> [To be done]: Copy the passage on hearths and chimneys below in full, word for word.

> [Passage provided]:
++++++++++++++++++++
The hearth is the centre of family life, what the hall is to the manor. About it gather all who are bound together by community of blood and interest, and this is still recognized, for it is counted an unwarrantable presumption in a stranger to poke your fire.
But how small and degenerate is our fire from what it once was. Coal having taken the place of logs, the hearth has been reduced and the grate has supplanted the dogs or andirons, and the gaping fireplace is closed in.
I know an old Elizabethan mansion where the chimney-stack containing three flues descends into the hall and has in it three fireplaces, so that simultaneously three fires could burn in the same room, and the family circle could fold about the three hearths combined into one in an almost complete circle.
And what chimneys those were in old times! Bacon-sides were hung in them, so large were they, and not infrequently a ladder could be put up them to communicate with a little door that gave access to a secret place.
A CHIMNEY-PIECE End of Seventeenth Century
I was looking not long ago at the demolition of a good yeoman's dwelling in Cornwall. By the side of the hearth, opening into the kitchen-hall, was a walled-up door, against which usually a dresser or cupboard stood. This walled-up door communicated with a goodly chamber or cellar formed in the thickness of the chimney, and without an opening to the light outside. Access to this chamber could, however, always be had by means of a hand-ladder placed when required in the chimney. This admitted through a door in the chimney to the receptacle for kegs—for that was the real purpose of the concealed place, it was the yeoman's cellar of spirits that had never paid customs. When a fresh supply was taken in, the door into the kitchen was unwalled and the cellar filled with kegs, then walled up again and plastered over. But as spirits were wanted they were got by means of the ladder—keg by keg.
++++++++++++++++++++
> [Collected data]:
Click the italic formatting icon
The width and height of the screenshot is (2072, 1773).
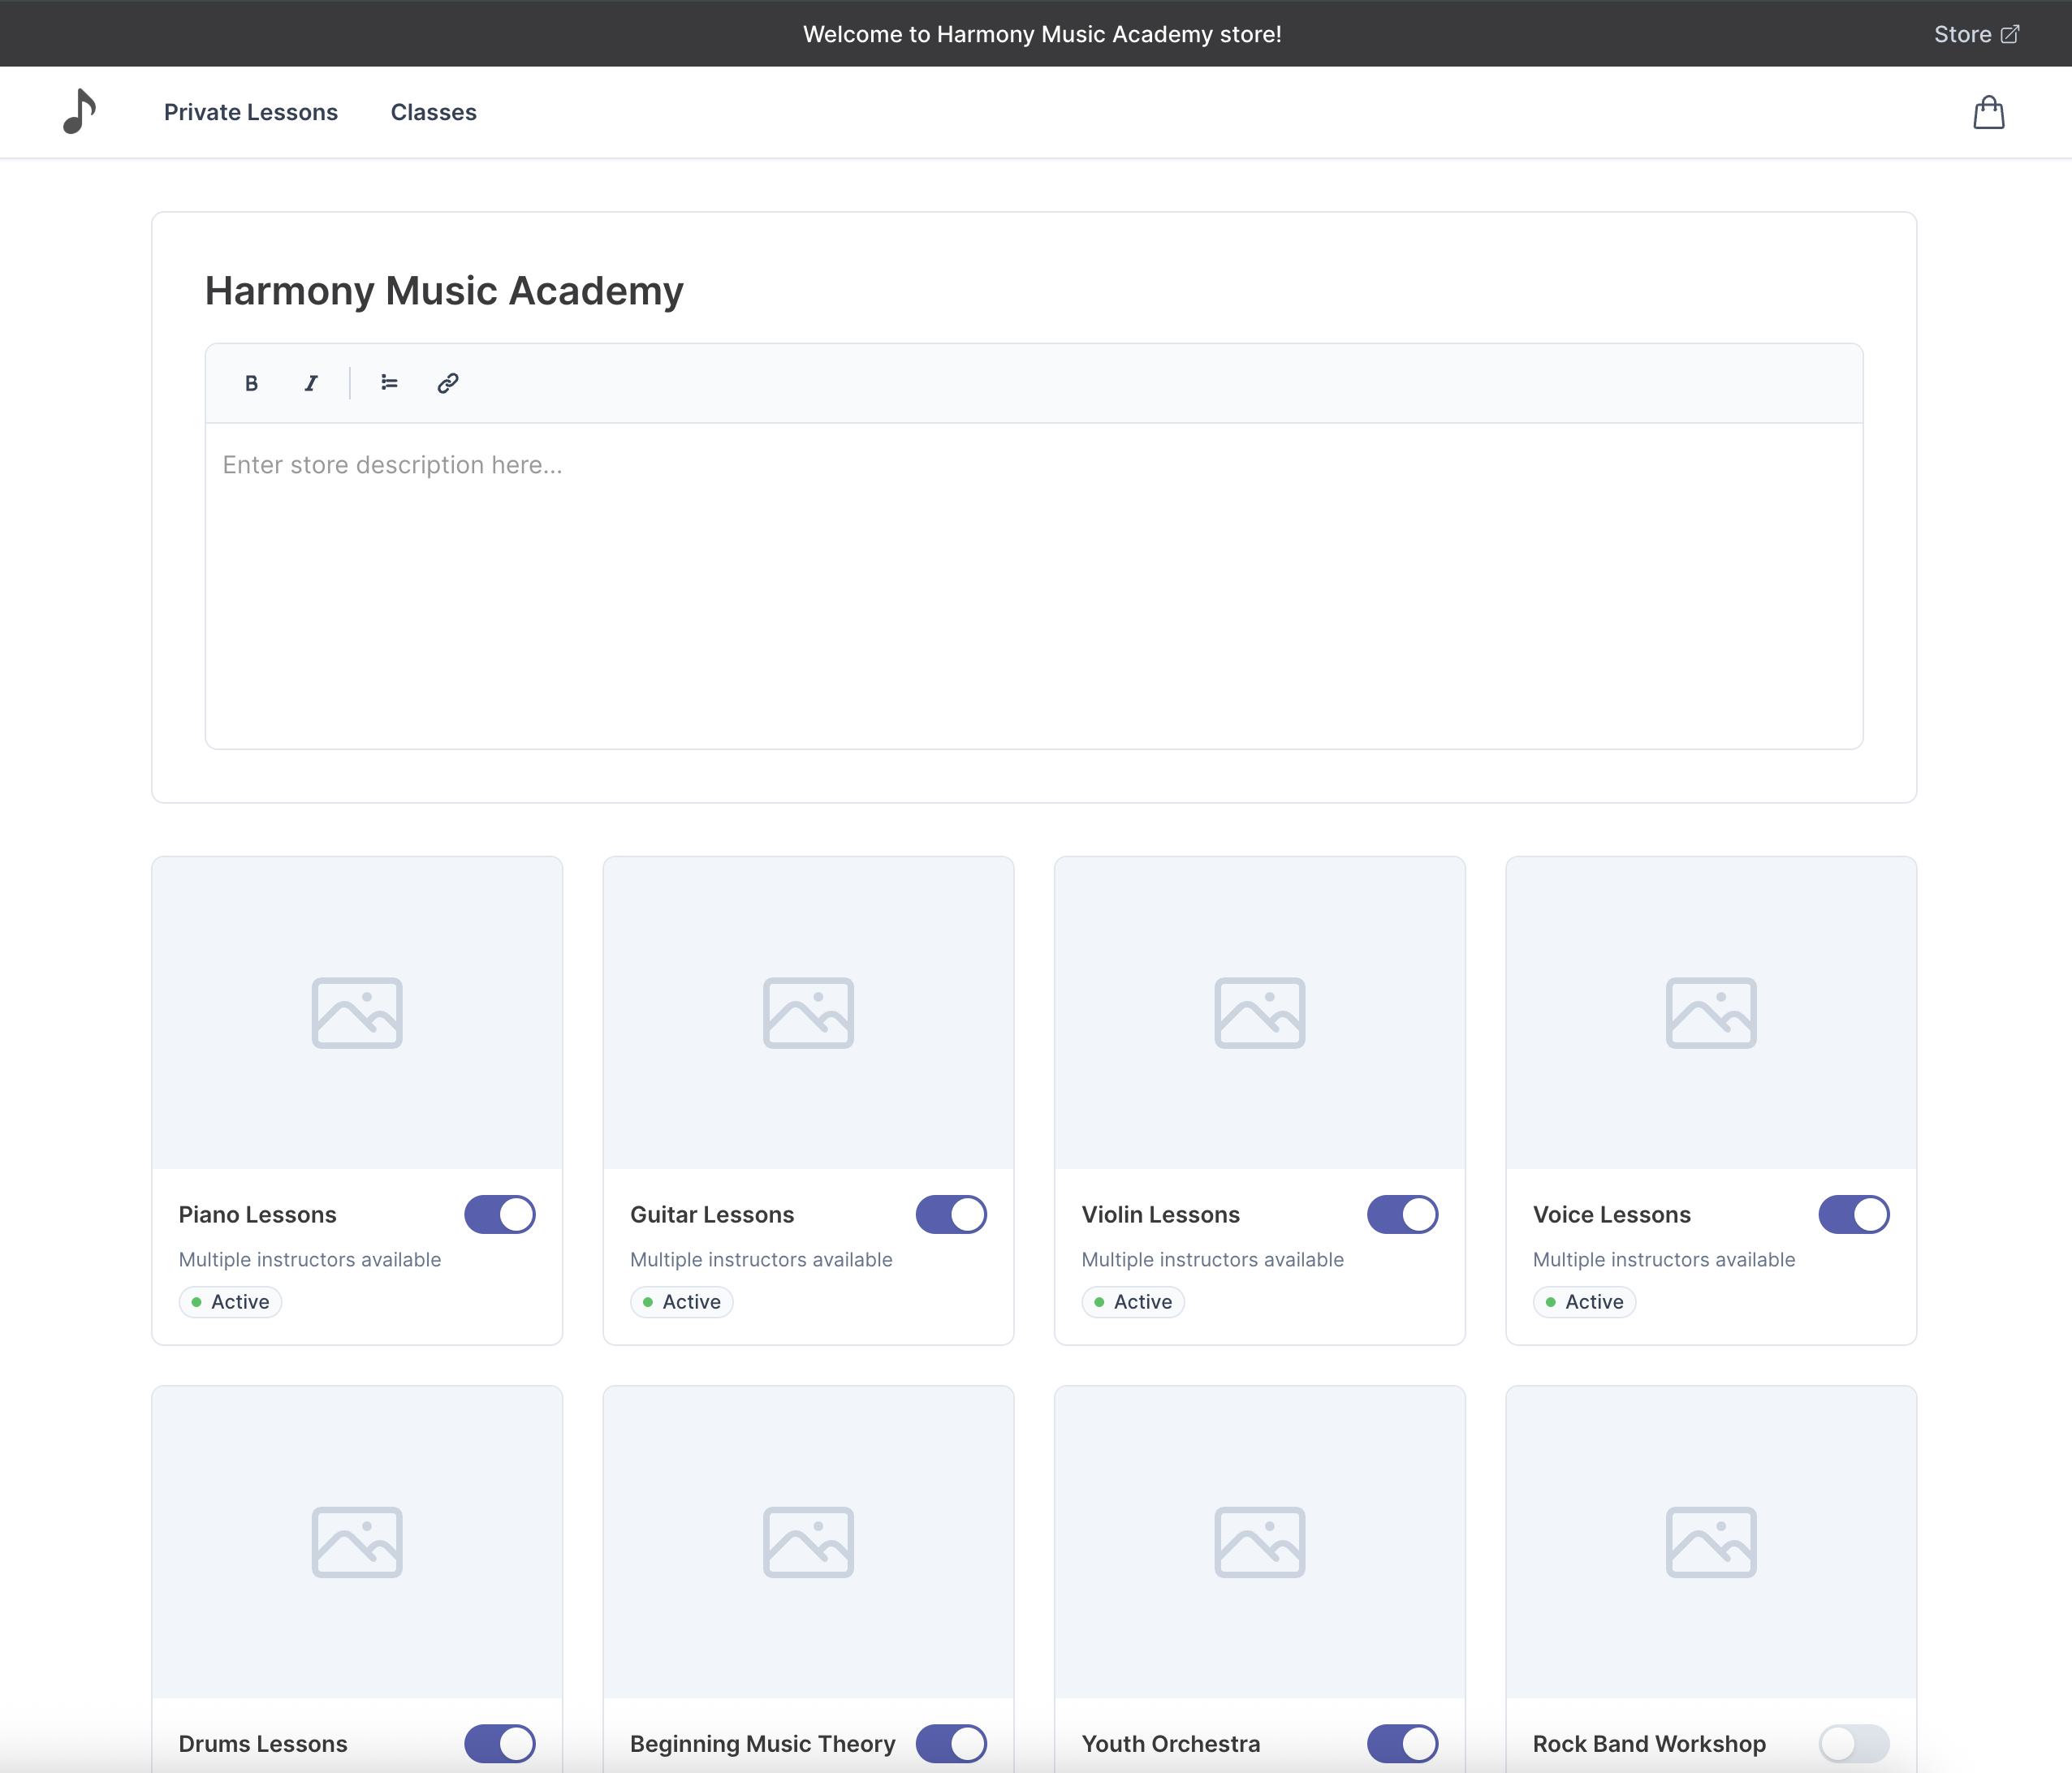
++++++++++++++++++++
> [The result]:
The hearth is the centre of family life, what the hall is to the manor. About it gather all who are bound together by community of blood and interest, and this is still recognized, for it is counted an unwarrantable presumption in a stranger to poke your fire.
But how small and degenerate is our fire from what it once was. Coal having taken the place of logs, the hearth has been reduced and the grate has supplanted the dogs or andirons, and the gaping fireplace is closed in.
I know an old Elizabethan mansion where the chimney-stack containing three flues descends into the hall and has in it three fireplaces, so that simultaneously three fires could burn in the same room, and the family circle could fold about the three hearths combined into one in an almost complete circle.
And what chimneys those were in old times! Bacon-sides were hung in them, so large were they, and not infrequently a ladder could be put up them to communicate with a little door that gave access to a secret place.
A CHIMNEY-PIECE End of Seventeenth Century
I was looking not long ago at the demolition of a good yeoman's dwelling in Cornwall. By the side of the hearth, opening into the kitchen-hall, was a walled-up door, against which usually a dresser or cupboard stood. This walled-up door communicated with a goodly chamber or cellar formed in the thickness of the chimney, and without an opening to the light outside. Access to this chamber could, however, always be had by means of a hand-ladder placed when required in the chimney. This admitted through a door in the chimney to the receptacle for kegs—for that was the real purpose of the concealed place, it was the yeoman's cellar of spirits that had never paid customs. When a fresh supply was taken in, the door into the kitchen was unwalled and the cellar filled with kegs, then walled up again and plastered over. But as spirits were wanted they were got by means of the ladder—keg by keg.